----- Study material

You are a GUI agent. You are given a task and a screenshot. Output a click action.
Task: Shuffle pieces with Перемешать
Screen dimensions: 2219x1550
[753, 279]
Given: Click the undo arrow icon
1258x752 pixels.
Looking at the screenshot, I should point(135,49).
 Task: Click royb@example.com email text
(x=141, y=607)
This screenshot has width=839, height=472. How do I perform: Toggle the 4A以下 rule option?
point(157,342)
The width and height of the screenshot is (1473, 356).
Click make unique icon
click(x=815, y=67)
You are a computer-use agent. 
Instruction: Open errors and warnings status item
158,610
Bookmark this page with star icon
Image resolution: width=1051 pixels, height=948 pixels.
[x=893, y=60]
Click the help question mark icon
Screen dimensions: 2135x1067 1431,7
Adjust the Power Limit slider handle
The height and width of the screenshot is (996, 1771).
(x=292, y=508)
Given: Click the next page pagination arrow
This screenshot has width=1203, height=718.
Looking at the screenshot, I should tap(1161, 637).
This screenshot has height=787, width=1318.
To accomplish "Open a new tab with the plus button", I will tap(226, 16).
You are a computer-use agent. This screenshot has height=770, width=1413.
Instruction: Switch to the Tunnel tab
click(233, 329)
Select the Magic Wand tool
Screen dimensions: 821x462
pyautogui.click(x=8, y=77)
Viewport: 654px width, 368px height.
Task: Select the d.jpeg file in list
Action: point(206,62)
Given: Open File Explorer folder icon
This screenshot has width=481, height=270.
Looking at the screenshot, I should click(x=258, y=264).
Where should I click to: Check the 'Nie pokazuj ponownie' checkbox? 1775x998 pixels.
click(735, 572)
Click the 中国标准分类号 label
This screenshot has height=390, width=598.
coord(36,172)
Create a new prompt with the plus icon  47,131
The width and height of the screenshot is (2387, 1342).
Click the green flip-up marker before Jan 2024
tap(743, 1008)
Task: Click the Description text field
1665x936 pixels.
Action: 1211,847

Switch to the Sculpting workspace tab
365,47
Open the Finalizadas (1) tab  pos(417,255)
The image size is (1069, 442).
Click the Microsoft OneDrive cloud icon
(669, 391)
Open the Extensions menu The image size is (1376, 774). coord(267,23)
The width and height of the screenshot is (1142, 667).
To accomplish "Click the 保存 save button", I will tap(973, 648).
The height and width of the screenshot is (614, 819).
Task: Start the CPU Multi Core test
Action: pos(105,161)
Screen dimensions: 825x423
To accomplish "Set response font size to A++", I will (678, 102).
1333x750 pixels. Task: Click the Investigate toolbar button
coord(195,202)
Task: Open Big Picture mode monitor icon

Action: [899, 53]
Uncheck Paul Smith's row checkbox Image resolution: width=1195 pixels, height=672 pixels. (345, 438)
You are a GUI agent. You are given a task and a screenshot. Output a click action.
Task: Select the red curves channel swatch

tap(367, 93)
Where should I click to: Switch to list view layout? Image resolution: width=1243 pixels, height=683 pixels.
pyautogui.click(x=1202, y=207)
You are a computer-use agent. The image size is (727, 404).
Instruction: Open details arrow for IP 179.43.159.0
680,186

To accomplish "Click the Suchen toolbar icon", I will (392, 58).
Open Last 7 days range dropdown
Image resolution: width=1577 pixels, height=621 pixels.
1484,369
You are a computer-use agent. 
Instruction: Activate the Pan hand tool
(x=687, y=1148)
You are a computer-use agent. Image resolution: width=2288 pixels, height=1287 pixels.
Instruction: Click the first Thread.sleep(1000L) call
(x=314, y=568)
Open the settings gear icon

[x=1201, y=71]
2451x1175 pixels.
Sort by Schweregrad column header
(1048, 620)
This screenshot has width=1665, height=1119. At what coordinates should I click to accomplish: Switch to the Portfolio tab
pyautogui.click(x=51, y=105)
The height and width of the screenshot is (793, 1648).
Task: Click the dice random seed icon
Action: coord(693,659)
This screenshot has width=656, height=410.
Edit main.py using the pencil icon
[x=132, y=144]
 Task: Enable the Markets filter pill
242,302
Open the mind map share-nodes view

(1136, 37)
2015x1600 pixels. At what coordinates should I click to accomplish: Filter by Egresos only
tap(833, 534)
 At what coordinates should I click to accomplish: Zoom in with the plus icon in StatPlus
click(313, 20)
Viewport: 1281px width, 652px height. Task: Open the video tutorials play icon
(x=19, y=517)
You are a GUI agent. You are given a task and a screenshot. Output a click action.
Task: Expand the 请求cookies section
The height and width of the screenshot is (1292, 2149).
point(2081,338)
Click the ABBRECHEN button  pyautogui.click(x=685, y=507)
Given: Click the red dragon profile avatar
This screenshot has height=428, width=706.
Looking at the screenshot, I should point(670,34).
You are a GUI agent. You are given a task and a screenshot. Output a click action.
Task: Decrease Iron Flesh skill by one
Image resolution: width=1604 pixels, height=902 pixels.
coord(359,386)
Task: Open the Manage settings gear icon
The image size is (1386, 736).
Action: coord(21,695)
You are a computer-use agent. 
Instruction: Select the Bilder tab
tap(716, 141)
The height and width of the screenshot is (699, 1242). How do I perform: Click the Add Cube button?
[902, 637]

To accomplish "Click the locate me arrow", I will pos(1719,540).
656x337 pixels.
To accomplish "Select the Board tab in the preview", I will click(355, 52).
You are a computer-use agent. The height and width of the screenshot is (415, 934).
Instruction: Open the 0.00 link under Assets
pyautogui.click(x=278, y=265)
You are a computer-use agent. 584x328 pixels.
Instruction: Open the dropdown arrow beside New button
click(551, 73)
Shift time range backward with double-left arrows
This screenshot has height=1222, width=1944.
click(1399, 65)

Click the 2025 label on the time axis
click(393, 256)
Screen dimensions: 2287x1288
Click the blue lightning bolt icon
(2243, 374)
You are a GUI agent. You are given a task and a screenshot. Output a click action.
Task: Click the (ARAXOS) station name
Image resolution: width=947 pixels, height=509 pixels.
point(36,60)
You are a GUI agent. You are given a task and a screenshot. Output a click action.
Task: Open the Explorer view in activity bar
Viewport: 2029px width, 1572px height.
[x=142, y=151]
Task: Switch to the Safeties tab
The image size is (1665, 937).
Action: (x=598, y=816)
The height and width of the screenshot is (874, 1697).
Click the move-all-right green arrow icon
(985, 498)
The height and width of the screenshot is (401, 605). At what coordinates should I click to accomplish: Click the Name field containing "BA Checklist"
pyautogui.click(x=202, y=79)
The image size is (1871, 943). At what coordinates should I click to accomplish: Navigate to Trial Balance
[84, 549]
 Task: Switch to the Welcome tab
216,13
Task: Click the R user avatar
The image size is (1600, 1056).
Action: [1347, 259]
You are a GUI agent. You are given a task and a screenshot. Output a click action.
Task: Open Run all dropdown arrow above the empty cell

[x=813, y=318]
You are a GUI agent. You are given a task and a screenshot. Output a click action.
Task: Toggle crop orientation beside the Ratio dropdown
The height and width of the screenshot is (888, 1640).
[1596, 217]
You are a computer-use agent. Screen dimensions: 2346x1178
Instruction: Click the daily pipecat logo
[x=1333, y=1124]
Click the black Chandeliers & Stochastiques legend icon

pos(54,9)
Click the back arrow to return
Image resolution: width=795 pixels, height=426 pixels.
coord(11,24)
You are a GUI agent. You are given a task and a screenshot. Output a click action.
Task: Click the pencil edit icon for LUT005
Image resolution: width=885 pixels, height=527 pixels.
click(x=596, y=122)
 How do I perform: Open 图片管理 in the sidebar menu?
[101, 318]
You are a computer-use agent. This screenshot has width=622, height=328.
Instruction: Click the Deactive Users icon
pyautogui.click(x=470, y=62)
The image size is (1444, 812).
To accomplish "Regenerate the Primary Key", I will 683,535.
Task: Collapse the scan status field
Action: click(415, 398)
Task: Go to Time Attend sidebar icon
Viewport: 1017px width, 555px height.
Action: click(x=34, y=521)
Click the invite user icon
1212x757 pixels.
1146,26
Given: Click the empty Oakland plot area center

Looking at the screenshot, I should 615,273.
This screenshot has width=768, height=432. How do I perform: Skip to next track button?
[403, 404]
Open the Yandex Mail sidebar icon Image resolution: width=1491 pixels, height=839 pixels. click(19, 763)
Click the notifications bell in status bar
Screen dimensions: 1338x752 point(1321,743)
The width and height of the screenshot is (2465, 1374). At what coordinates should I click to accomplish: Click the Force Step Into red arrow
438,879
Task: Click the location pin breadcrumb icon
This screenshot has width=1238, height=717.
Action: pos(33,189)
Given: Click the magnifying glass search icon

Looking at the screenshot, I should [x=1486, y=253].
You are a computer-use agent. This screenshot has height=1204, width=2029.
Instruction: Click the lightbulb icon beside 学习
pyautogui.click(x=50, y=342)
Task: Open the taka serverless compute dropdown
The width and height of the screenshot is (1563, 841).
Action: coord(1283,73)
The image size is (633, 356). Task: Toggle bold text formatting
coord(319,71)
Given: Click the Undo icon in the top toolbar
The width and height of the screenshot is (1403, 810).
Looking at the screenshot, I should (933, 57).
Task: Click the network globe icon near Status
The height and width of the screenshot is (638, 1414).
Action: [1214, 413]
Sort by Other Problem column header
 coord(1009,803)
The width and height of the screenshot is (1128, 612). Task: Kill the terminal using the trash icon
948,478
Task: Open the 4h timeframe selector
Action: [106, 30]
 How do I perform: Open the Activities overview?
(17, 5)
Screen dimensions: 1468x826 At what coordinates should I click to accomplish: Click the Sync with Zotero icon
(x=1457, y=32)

----------

*What is needed*: Only the lines above from the line with "Switch to the Sculpting workspace tab" to the line with "Open the Extensions", those two lines included, should be reproduced exactly.

*Reply*:
Switch to the Sculpting workspace tab
365,47
Open the Finalizadas (1) tab  pos(417,255)
The image size is (1069, 442).
Click the Microsoft OneDrive cloud icon
(669, 391)
Open the Extensions menu The image size is (1376, 774). coord(267,23)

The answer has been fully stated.